## Record extracts
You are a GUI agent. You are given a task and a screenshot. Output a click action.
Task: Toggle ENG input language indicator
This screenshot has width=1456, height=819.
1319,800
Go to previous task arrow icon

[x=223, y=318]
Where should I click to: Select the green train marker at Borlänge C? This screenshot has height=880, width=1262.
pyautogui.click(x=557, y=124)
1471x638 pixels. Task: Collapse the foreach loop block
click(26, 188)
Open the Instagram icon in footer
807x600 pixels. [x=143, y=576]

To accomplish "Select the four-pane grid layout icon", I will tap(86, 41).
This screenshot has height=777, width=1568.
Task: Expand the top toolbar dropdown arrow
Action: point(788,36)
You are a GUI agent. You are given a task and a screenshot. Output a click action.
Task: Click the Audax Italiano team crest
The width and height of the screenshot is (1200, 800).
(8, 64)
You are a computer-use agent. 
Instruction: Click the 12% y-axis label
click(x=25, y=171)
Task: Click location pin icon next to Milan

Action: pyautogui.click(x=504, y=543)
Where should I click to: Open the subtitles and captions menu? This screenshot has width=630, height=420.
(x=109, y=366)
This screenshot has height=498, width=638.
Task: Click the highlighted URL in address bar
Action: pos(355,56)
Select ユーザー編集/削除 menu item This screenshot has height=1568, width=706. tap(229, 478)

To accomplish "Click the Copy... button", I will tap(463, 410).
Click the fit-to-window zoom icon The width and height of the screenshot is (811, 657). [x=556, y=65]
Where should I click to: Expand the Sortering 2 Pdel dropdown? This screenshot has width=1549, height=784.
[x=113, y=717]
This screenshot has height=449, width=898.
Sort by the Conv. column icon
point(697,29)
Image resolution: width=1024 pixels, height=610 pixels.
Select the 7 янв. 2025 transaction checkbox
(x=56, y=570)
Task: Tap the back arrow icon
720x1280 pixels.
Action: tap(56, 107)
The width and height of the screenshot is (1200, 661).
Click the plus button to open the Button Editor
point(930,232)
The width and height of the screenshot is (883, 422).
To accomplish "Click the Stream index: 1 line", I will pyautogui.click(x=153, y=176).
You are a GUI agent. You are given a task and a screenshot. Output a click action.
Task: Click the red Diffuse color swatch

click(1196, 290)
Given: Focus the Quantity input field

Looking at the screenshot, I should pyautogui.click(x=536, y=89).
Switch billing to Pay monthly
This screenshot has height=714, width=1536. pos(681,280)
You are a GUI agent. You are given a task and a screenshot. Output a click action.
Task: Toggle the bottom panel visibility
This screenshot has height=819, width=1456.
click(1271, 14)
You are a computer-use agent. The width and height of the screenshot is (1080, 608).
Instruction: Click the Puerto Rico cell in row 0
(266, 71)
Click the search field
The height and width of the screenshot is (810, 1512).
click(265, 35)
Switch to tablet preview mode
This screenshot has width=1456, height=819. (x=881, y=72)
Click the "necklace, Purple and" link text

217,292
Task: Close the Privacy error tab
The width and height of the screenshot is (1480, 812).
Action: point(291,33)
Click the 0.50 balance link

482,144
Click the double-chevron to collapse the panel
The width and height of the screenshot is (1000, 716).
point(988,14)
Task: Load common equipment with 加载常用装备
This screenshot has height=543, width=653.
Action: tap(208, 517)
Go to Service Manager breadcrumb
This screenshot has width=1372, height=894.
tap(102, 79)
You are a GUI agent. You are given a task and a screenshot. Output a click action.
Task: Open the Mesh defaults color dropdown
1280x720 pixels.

## Challenge
Reproduce each of the items above verbatim, with no changes.

## Solved problem
You are a GUI agent. You are given a task and a screenshot. Output a click action.
Task: Toggle ENG input language indicator
This screenshot has width=1456, height=819.
1319,800
Go to previous task arrow icon

[x=223, y=318]
Where should I click to: Select the green train marker at Borlänge C? This screenshot has height=880, width=1262.
pyautogui.click(x=557, y=124)
1471x638 pixels. Task: Collapse the foreach loop block
click(26, 188)
Open the Instagram icon in footer
807x600 pixels. [x=143, y=576]

To accomplish "Select the four-pane grid layout icon", I will tap(86, 41).
This screenshot has height=777, width=1568.
Task: Expand the top toolbar dropdown arrow
Action: point(788,36)
You are a GUI agent. You are given a task and a screenshot. Output a click action.
Task: Click the Audax Italiano team crest
The width and height of the screenshot is (1200, 800).
(8, 64)
You are a computer-use agent. 
Instruction: Click the 12% y-axis label
click(x=25, y=171)
Task: Click location pin icon next to Milan

Action: pyautogui.click(x=504, y=543)
Where should I click to: Open the subtitles and captions menu? This screenshot has width=630, height=420.
(x=109, y=366)
This screenshot has height=498, width=638.
Task: Click the highlighted URL in address bar
Action: pos(355,56)
Select ユーザー編集/削除 menu item This screenshot has height=1568, width=706. tap(229, 478)

To accomplish "Click the Copy... button", I will tap(463, 410).
Click the fit-to-window zoom icon The width and height of the screenshot is (811, 657). [x=556, y=65]
Where should I click to: Expand the Sortering 2 Pdel dropdown? This screenshot has width=1549, height=784.
[x=113, y=717]
This screenshot has height=449, width=898.
Sort by the Conv. column icon
point(697,29)
Image resolution: width=1024 pixels, height=610 pixels.
Select the 7 янв. 2025 transaction checkbox
(x=56, y=570)
Task: Tap the back arrow icon
720x1280 pixels.
Action: tap(56, 107)
The width and height of the screenshot is (1200, 661).
Click the plus button to open the Button Editor
point(930,232)
The width and height of the screenshot is (883, 422).
To accomplish "Click the Stream index: 1 line", I will pyautogui.click(x=153, y=176).
You are a GUI agent. You are given a task and a screenshot. Output a click action.
Task: Click the red Diffuse color swatch

click(1196, 290)
Given: Focus the Quantity input field

Looking at the screenshot, I should pyautogui.click(x=536, y=89).
Switch billing to Pay monthly
This screenshot has height=714, width=1536. pos(681,280)
You are a GUI agent. You are given a task and a screenshot. Output a click action.
Task: Toggle the bottom panel visibility
This screenshot has height=819, width=1456.
click(1271, 14)
You are a computer-use agent. The width and height of the screenshot is (1080, 608).
Instruction: Click the Puerto Rico cell in row 0
(266, 71)
Click the search field
The height and width of the screenshot is (810, 1512).
click(265, 35)
Switch to tablet preview mode
This screenshot has width=1456, height=819. (x=881, y=72)
Click the "necklace, Purple and" link text

217,292
Task: Close the Privacy error tab
The width and height of the screenshot is (1480, 812).
Action: point(291,33)
Click the 0.50 balance link

482,144
Click the double-chevron to collapse the panel
The width and height of the screenshot is (1000, 716).
point(988,14)
Task: Load common equipment with 加载常用装备
This screenshot has height=543, width=653.
Action: tap(208, 517)
Go to Service Manager breadcrumb
This screenshot has width=1372, height=894.
tap(102, 79)
You are a GUI agent. You are given a task and a screenshot. Output a click action.
Task: Open the Mesh defaults color dropdown
1280x720 pixels.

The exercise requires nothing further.